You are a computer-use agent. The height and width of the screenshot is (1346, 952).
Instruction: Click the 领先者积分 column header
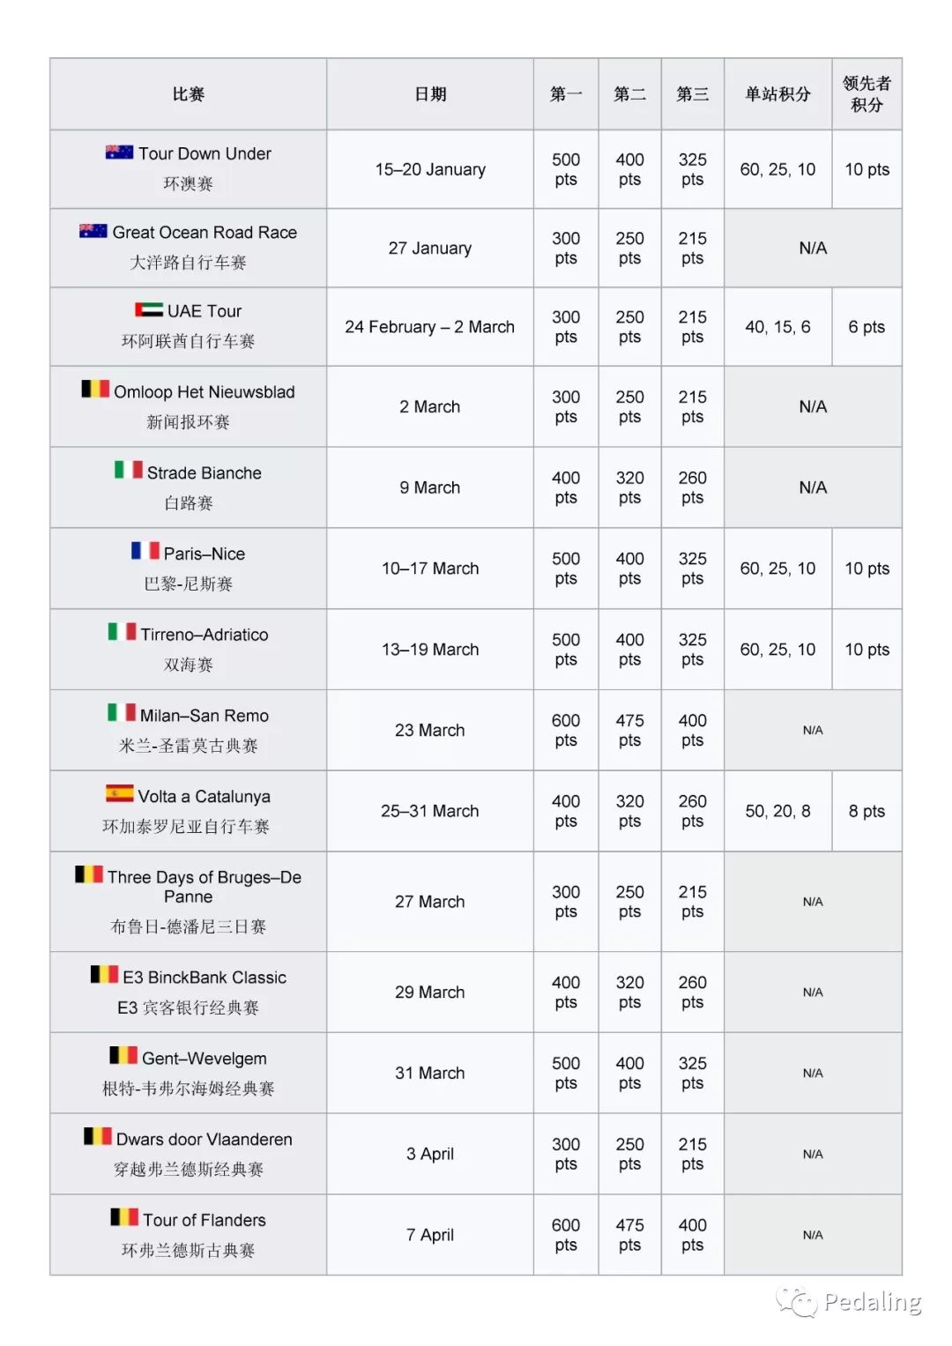coord(866,94)
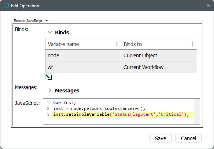Select the wf variable cell

point(83,67)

TASK INSTRUCTIONS – Output the lines above word for word, leaving out the pictures.

CORRECT ANSWER –
You are a computer-use agent. The height and width of the screenshot is (1346, 952).
Instruction: Click the 领先者积分 column header
coord(866,94)
Select the wf variable cell

point(83,67)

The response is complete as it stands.